Your task: Pictures aside, each record should be reproduced exactly.

[Collected data]
++++++++++++++++++++

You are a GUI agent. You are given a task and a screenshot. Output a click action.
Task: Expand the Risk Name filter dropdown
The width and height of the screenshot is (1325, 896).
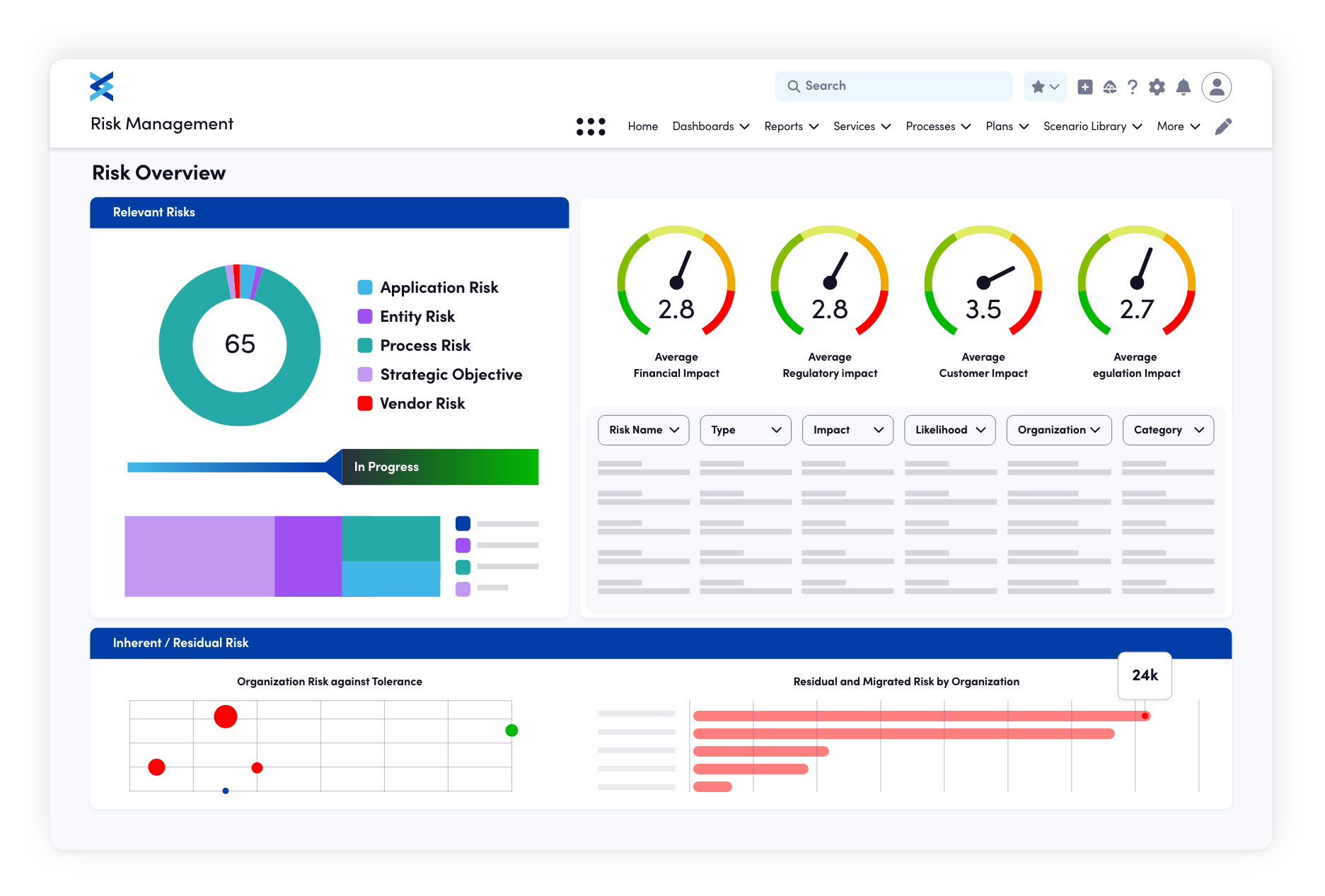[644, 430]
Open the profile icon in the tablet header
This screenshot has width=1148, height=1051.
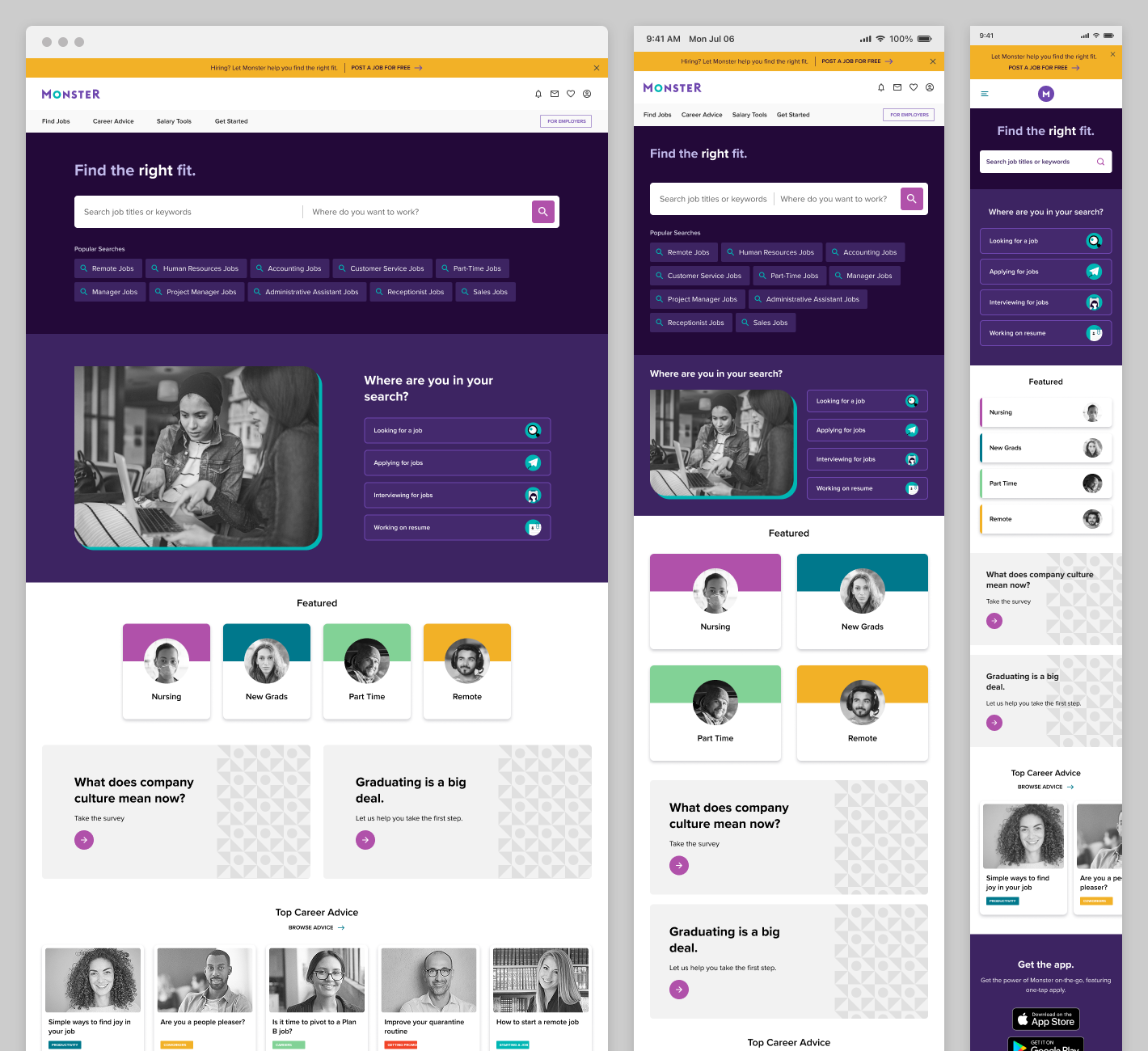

++++++++++++++++++++

Solution below:
You are a GUI agent. You are given a task and a screenshot. Output a click action.
Task: Expand the Risk Name filter dropdown
The width and height of the screenshot is (1325, 896).
[644, 430]
Open the profile icon in the tablet header
This screenshot has width=1148, height=1051.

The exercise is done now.